In Allegheny County, the child risk prediction model aids, rather than replaces, the case worker’s decision to open an investigation.
All three panelists, Coglianese, Goldsmith, and Culhane, weighed in on the importance of community and social engagement as government agencies gradually adopt machine learning tools.
Part of Allegheny County’s success, Culhane explained, hinged on stakeholder outreach during planning, testing, and monitoring the new child risk assessment algorithm. He reported that this outreach not merely assuaged ethical concerns but transformed citizens into supporters of the program. When the model improved risk detection so significantly, the “ethical conversation flipped” and citizens started to think that it “would be unethical not to use the computer model,” Culhane said.

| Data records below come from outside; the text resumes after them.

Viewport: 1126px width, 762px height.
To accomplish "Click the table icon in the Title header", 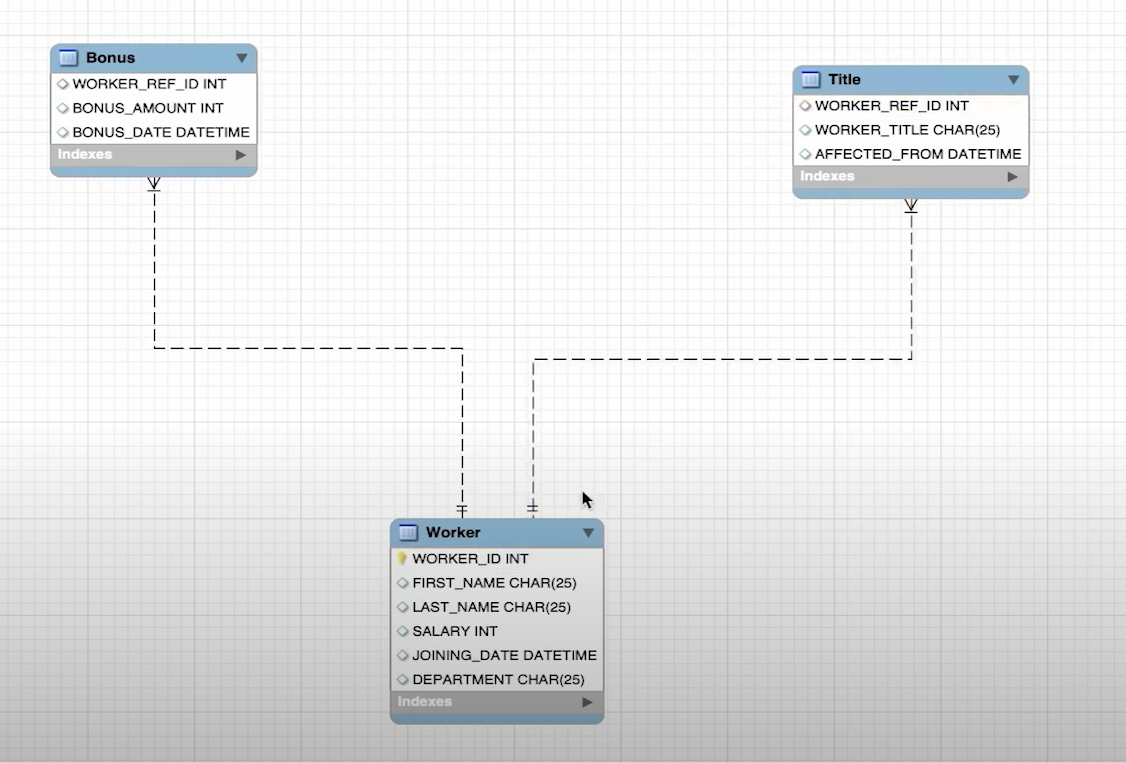I will [x=810, y=79].
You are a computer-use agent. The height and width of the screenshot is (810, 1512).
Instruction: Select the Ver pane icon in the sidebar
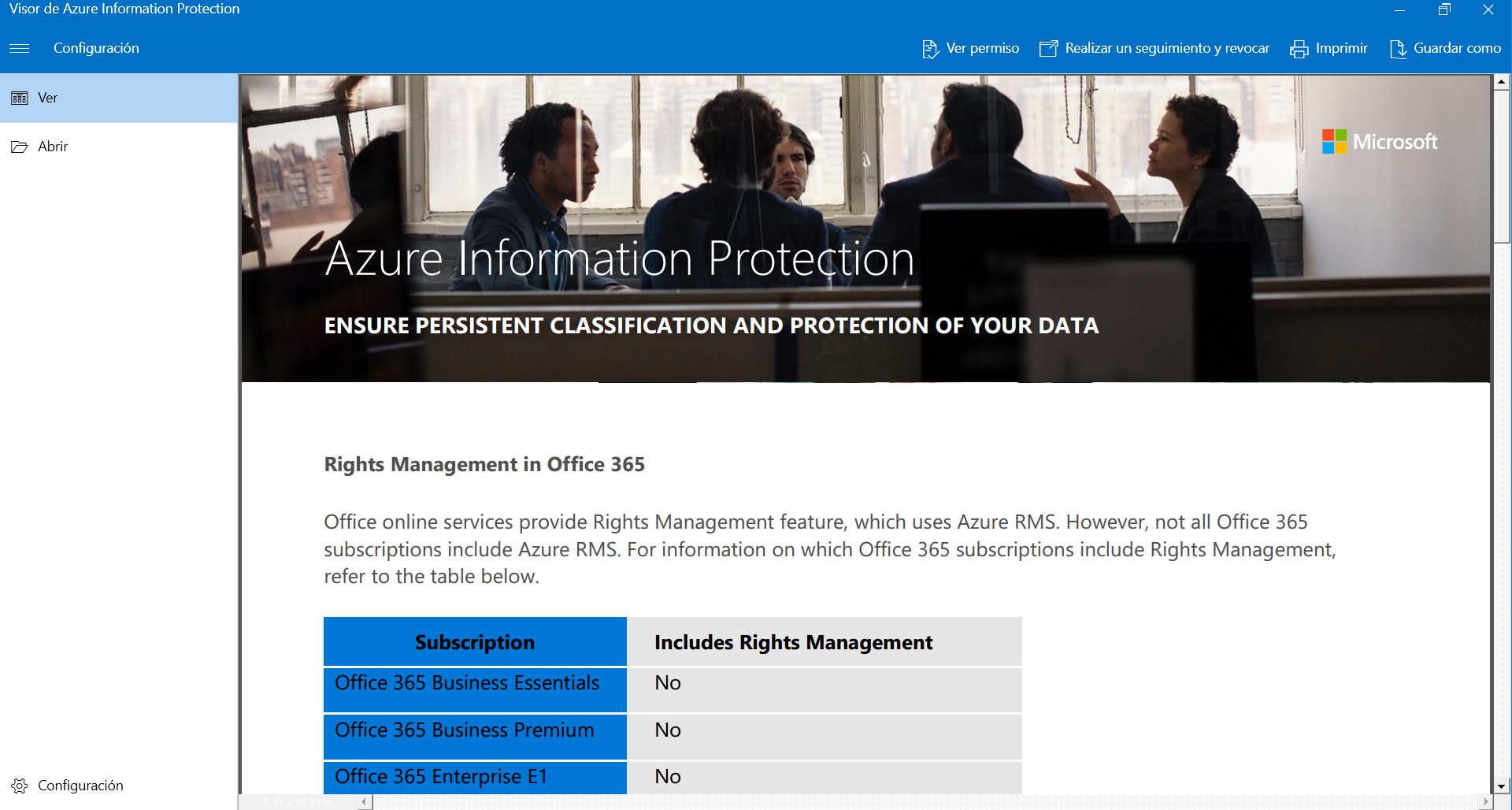(x=19, y=98)
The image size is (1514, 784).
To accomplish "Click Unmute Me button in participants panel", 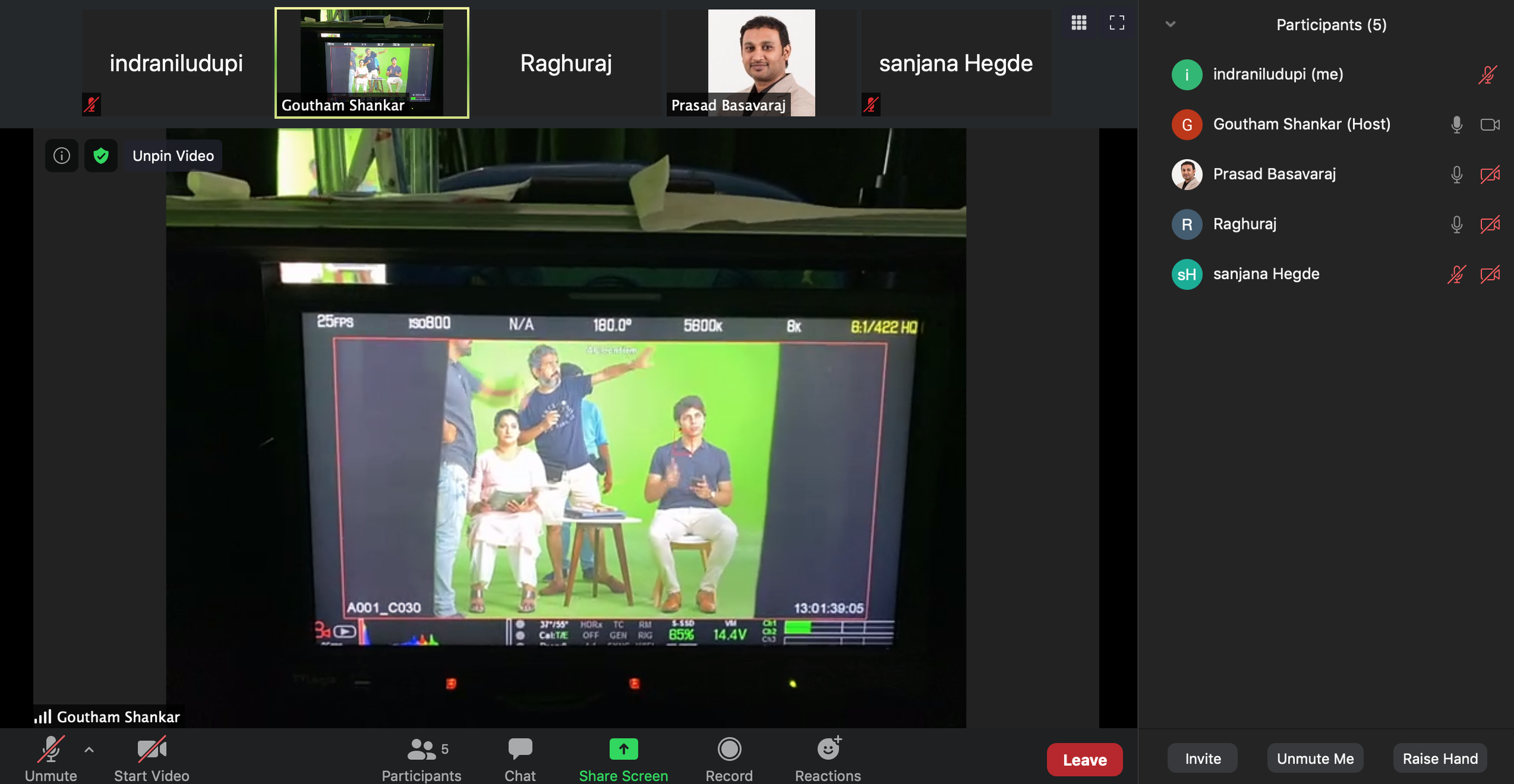I will [x=1315, y=758].
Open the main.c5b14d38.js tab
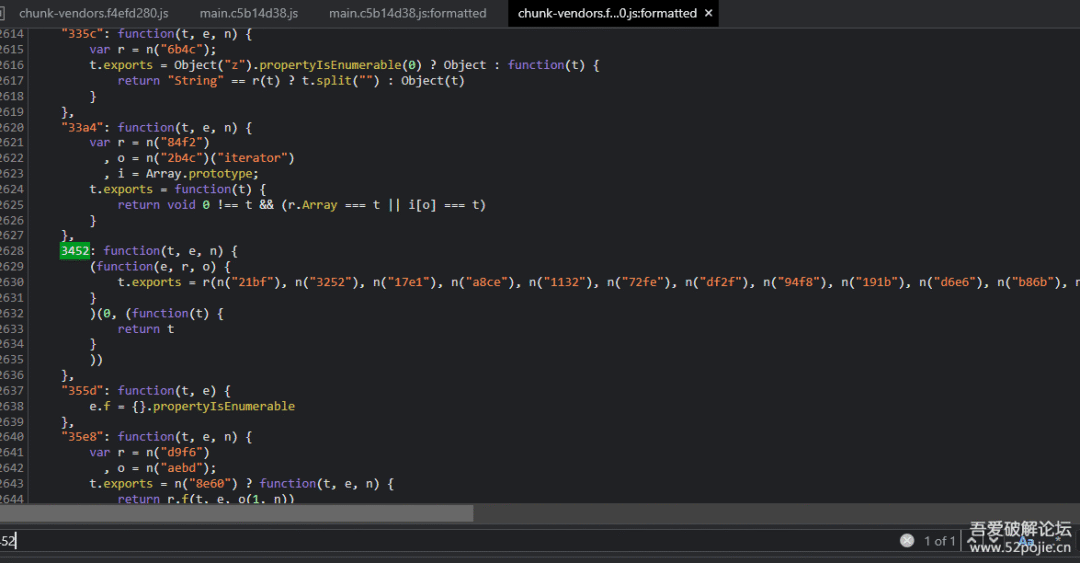This screenshot has height=563, width=1080. tap(248, 13)
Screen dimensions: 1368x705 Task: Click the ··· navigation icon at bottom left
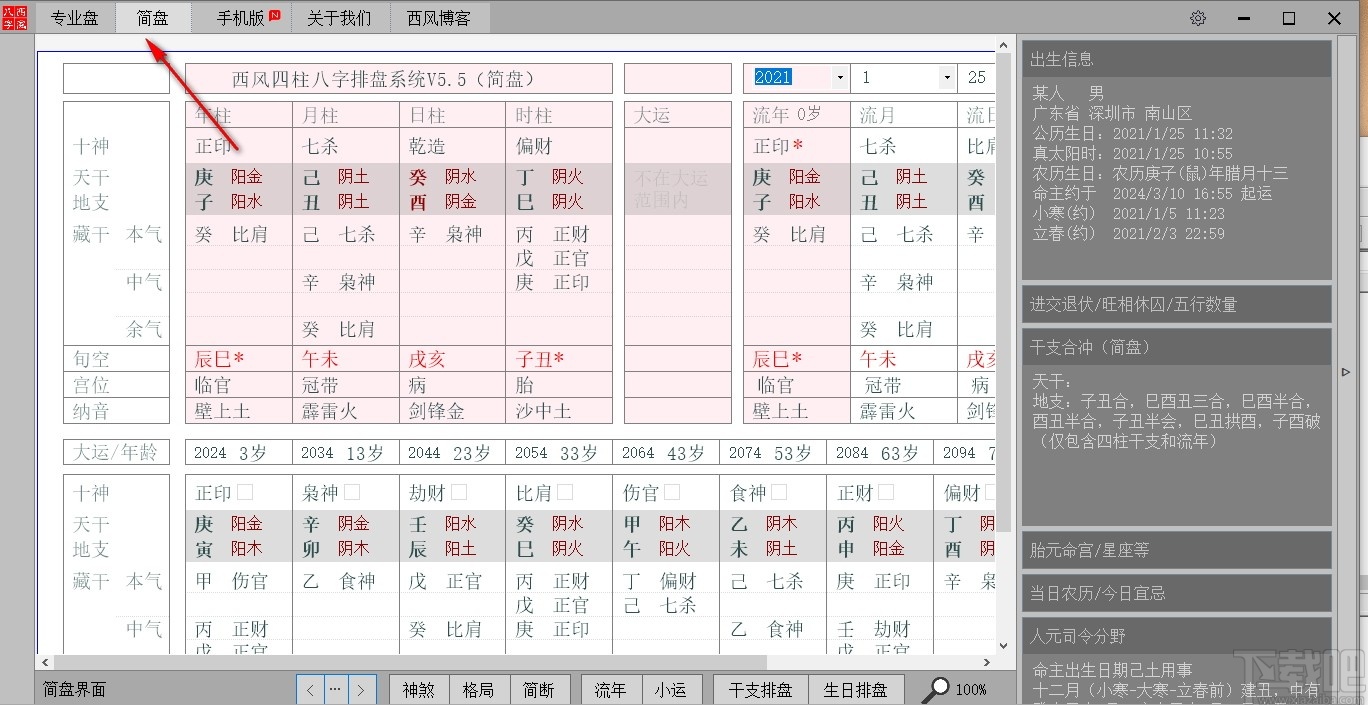click(x=334, y=689)
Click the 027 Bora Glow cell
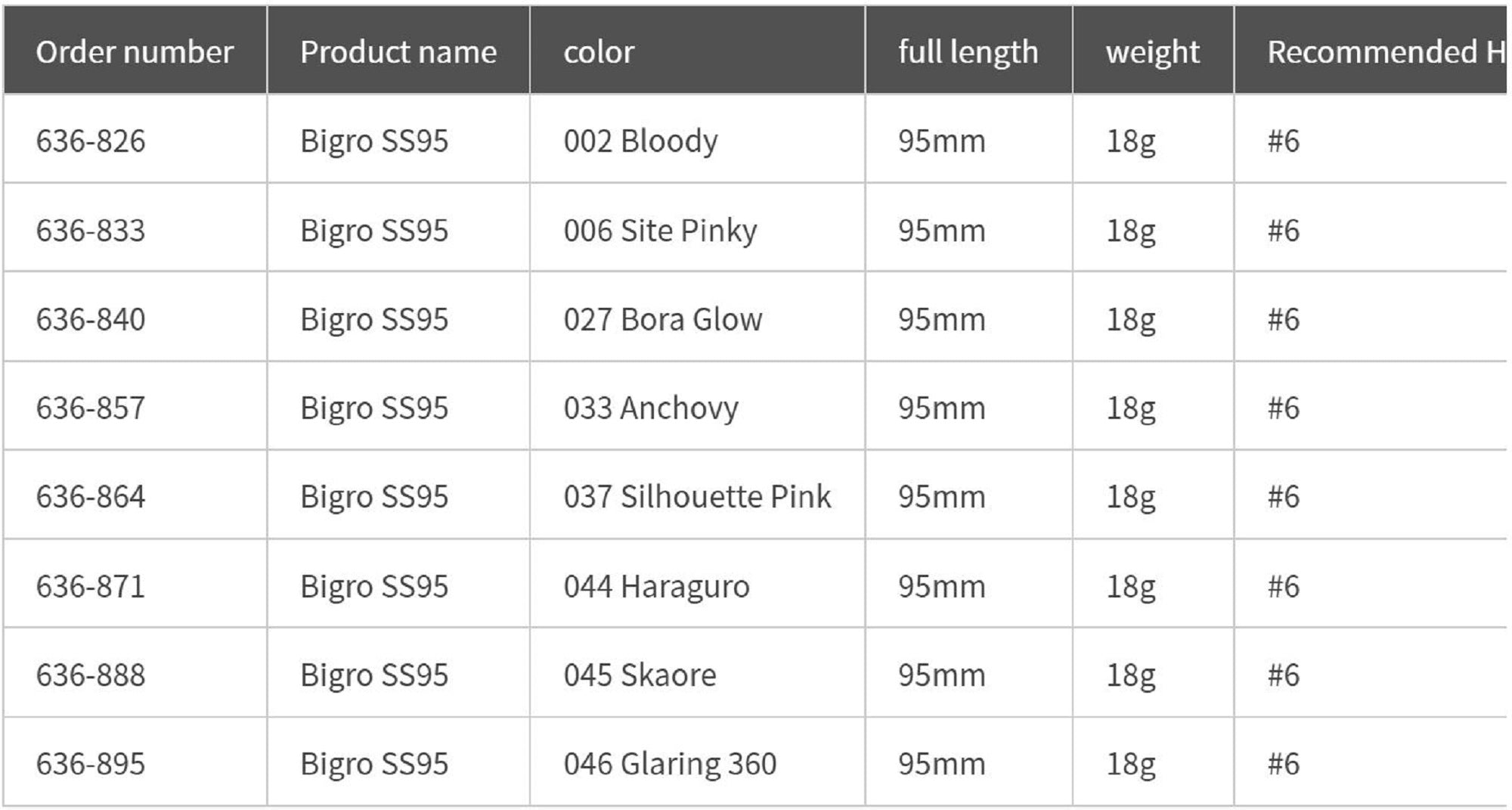 [662, 319]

Looking ahead, the presenters predicted that machine learning adoption by state and local governments would continue to gain momentum. County officials from Philadelphia and across the country have already visited Allegheny County to learn about its child risk assessment model, so other jurisdictions may soon follow suit.
In developing and implementing the Allegheny Family Screening Tool, the Allegheny County Department of Human Services worked with an international research team led by Rhema Vaithianathan, a professor of economics at Auckland University of Technology in New Zealand, and which also includes Emily Putnam-Hornstein, an associate professor at the University of Southern California. Culhane works with Allegheny County through the Actionable Intelligence for Social Policy Initiative at the University of Pennsylvania, but he had no role in creating or implementing the county’s risk screening tool.
This workshop was the final one in a series of events making up the Optimizing Government Project, sponsored by the Fels Policy Research Initiative and the Penn Program on Regulation.
This essay is part of a seven-part series, entitled Optimizing Government.